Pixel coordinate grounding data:

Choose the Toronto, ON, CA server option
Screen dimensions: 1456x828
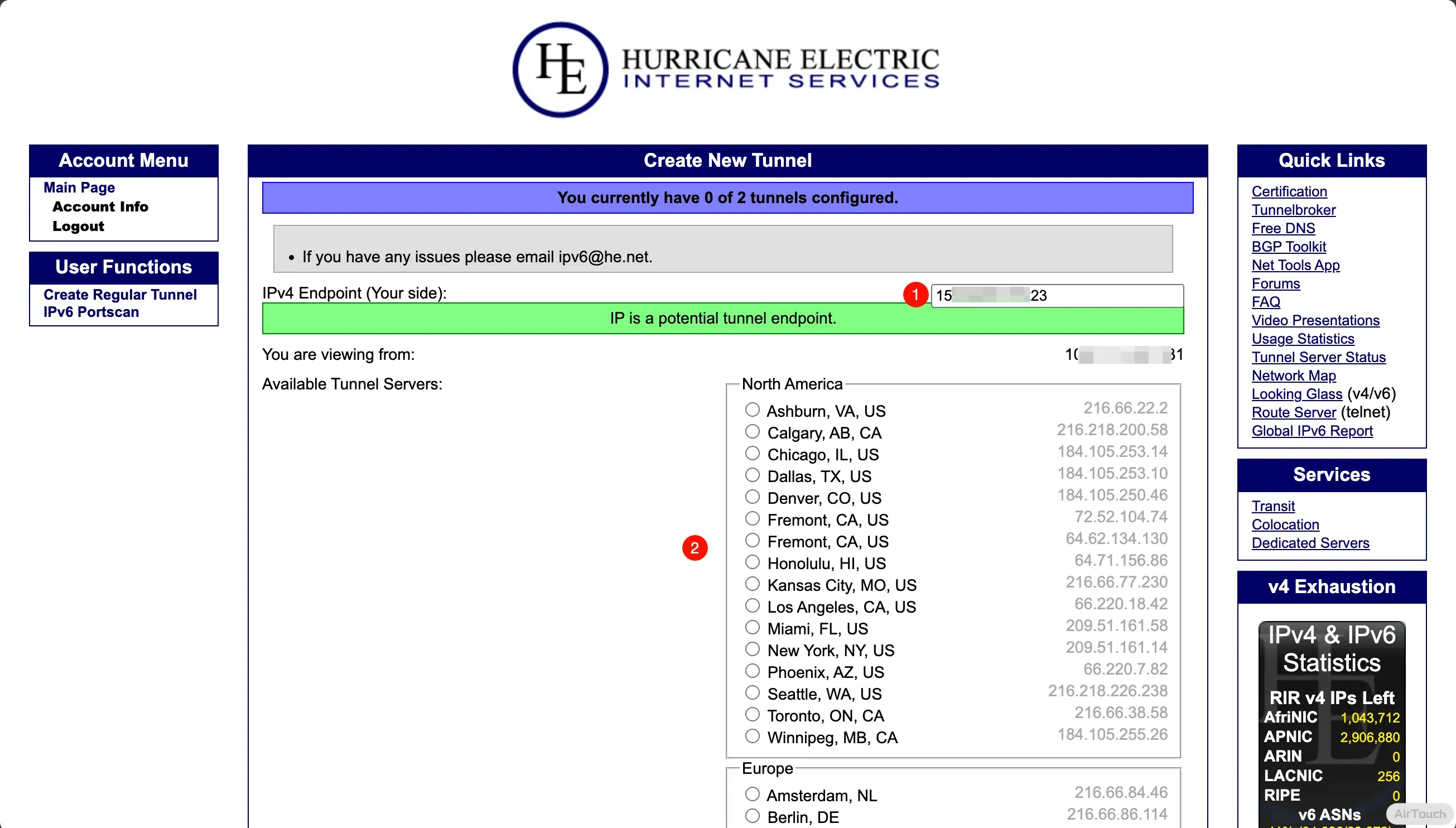pyautogui.click(x=752, y=714)
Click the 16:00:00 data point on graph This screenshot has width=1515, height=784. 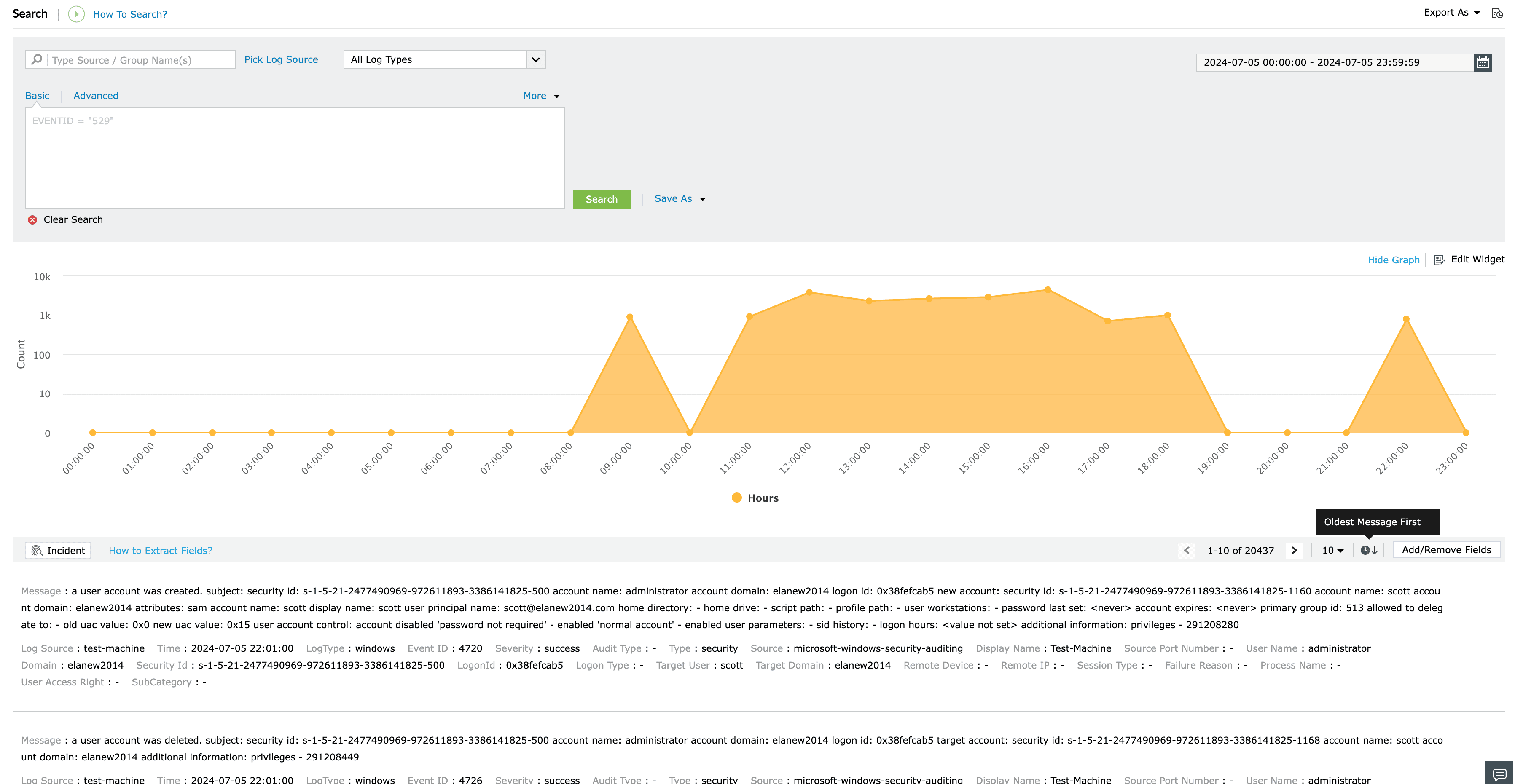(1048, 290)
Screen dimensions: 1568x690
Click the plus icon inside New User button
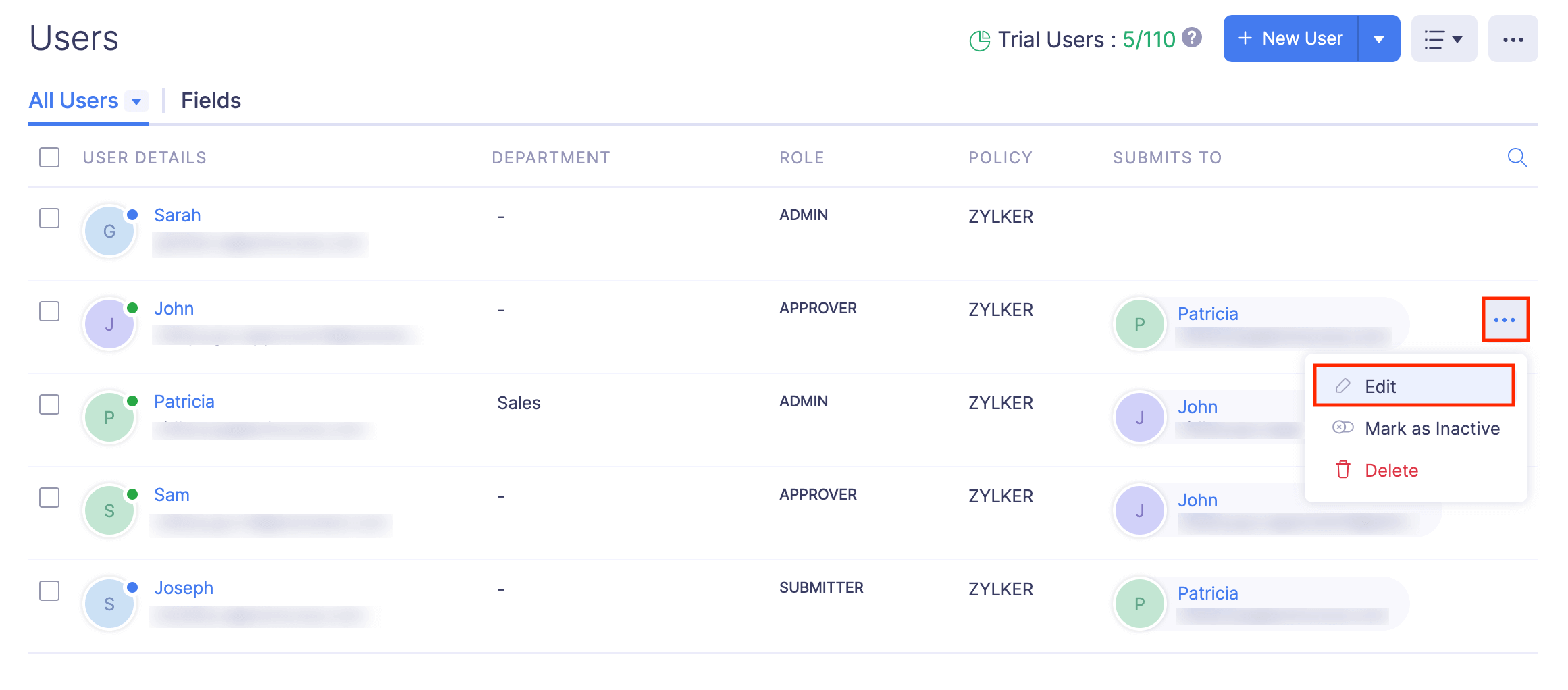1245,38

PROBLEM DETAILS » I would like you to retype exactly the lines running from the one containing "Screen dimensions: 1568x690" to the last line of the entries, both included, leaving all pictures out.

EXERCISE ANSWER »
Screen dimensions: 1568x690
Click the plus icon inside New User button
1245,38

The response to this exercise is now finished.